> Aufgabe 1:
Gib alle Zeilen der Liste unten unverändert wieder. Lass dabei die Bilder weg.

> Textauszug:
──────
Der folgende Gutachter der Landespolizei legte mehrere A3 Papiere mit
Schussversuchen aus unterschiedlichen Abständen vor. Aus diesen Tests
und dem Gutachten ergab sich, dass aus “höchstens 20-30 cm Entfernung
geschossen wurde, mit Tendenz zu ersterem Abstand.”, erläuterte der
Polizeibeamte.
Eine Freundin der drei Neonazis, die am Tatabend gemeinsam mit ihnen in
der Leonberger Altstadt unterwegs war, sagte als dritte Zeugin am
heutigen Porzesstag aus. Sie erläuterte, dass der Neonazi Aaron Nießner
ihr von der Tat via Facebook erzählte und sie aufgefordert habe, nichts
weiter zu erzählen. Über den Waffenbesitz von Sebastian Elsner war sie
zwar stets informiert, hatte aber nach eigenem Bekunden keine Probleme
damit.
Am Ende der Verhandlung führte Richter Blattner noch einen
Zeitungsartikel über Outings in den Prozess ein. Den Antrag dafür
stellte der Nazianwalt und frühere Frontmann der Naziband “Noie Werte”
──────
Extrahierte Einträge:

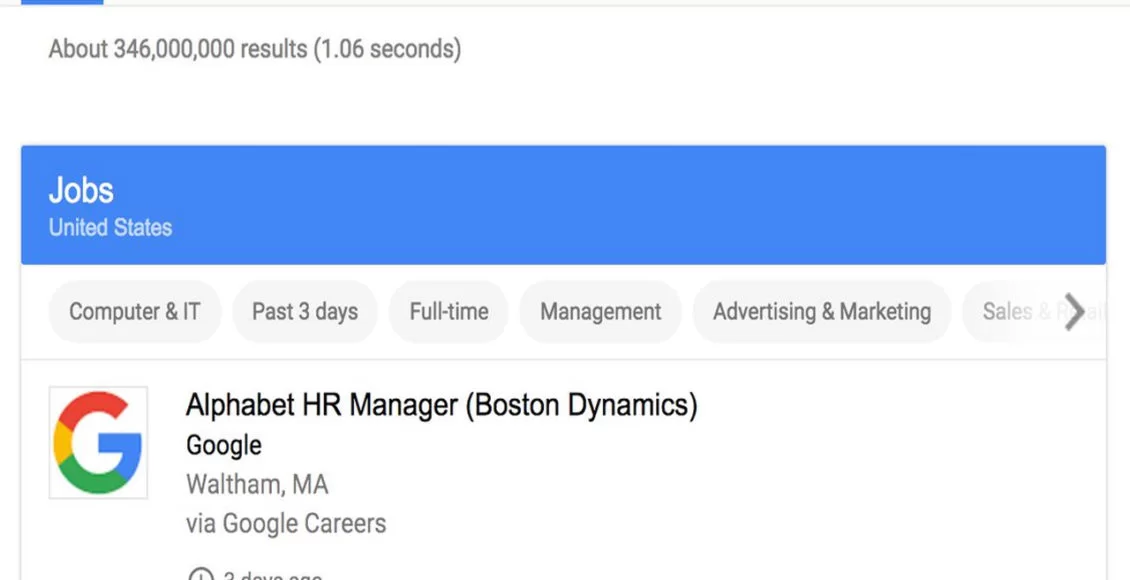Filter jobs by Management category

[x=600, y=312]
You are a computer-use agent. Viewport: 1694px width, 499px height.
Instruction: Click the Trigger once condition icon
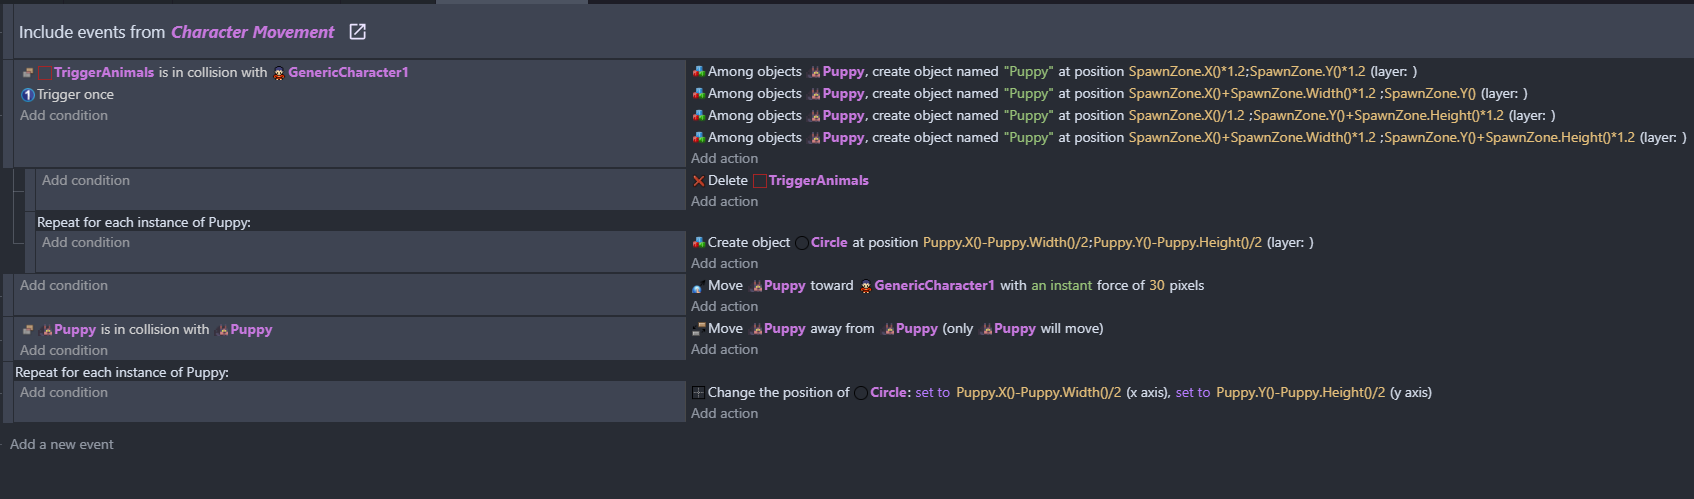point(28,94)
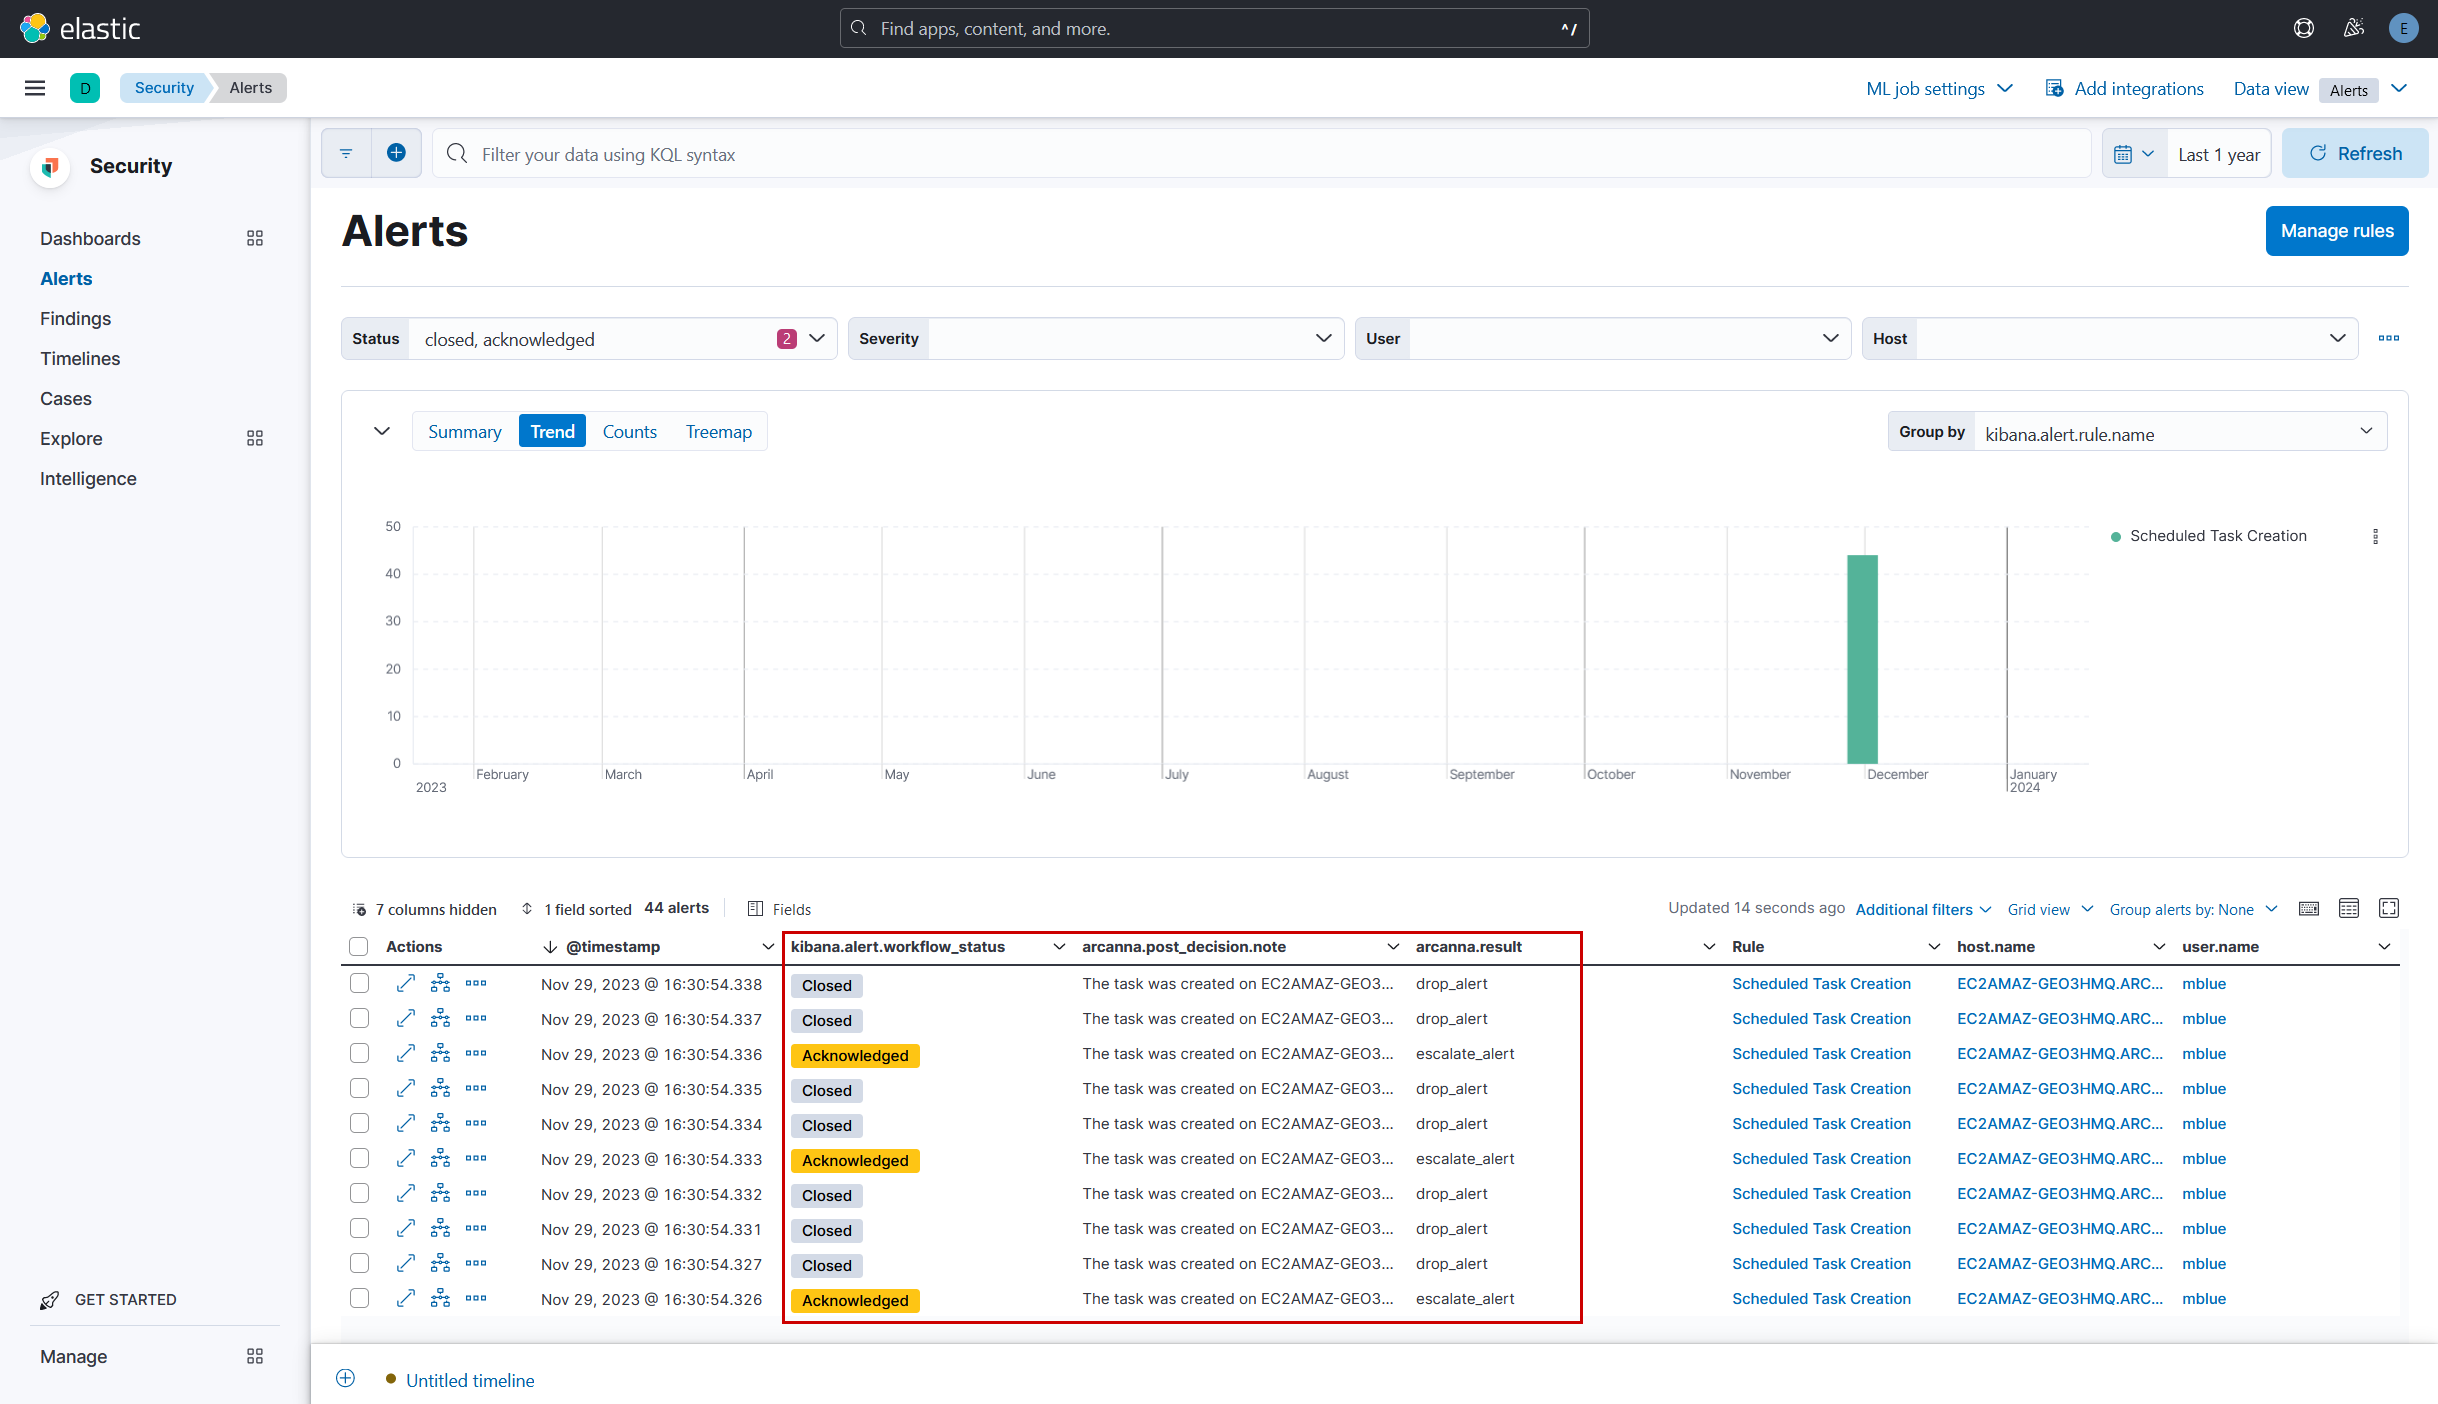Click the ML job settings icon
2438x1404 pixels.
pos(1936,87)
──────
> Aufgabe 2:
Schreib den Bericht über den Prozess gegen die drei Neonazis dort weiter, wo er aufhört.

> Antwort 1:
Filter jobs by Management category

[x=600, y=312]
You are a computer-use agent. Viewport: 1694px width, 499px height.
Instruction: Click the Trigger once condition icon
point(28,94)
Click the ML job settings icon
2438x1404 pixels.
pos(1936,87)

> Antwort 2:
Steffen Hammer, der als Verteidiger von Sebastian Elsner fungierte. Der
verlesene Zeitungsartikel thematisierte mehrere Outingaktionen, die am
2. Juli 2012 in der Region um Stuttgart stattfanden, eine davon vor dem
Haus von Sebastian Elsner. Der Angeklagte Elsner wollte es sich danach
nicht nehmen lassen, in einer kurzen Einlassung sein Leid zu klagen und
sich dadurch in einen positives Licht zu rücken.
Pladoyers und Urteil
In dem späteren Plädoyer der Staatsanwaltschaft beantragte diese,
dass sich der zuvor geschilderte Outing-Vorfall strafmildernd in diesem
Verfahren auszuwirken habe.
Zudem führte die Staatsanwältin immer wieder die “Extremismustheorie”
ins Feld, wonach ein allgemeine Problematik zunehmender Gewalt zwischen
“Rechts- und Linksextremen” vorhanden sei. Eine Unterscheidung zwischen
Nazihorden die Jagd auf Andersaussehende und Andersdenkende machen und
denjenigen die hiergegen Widerstand organisieren, blieb hierbei außen
vor. Dennoch wies sie auf ettliche Widersprüche in den Aussagen der
Nazis hin und verwies auf die falschen Alibis und geplanten Absprachen
der Nazis, die erst im Zuge der Ermittlungen der Polizei aufflogen. Als
sie die aus ihrer Sicht angemessene Strafe beantragte, forderte sie zwei
Jahre und acht Monate ohne Bewährung für den Neonazi.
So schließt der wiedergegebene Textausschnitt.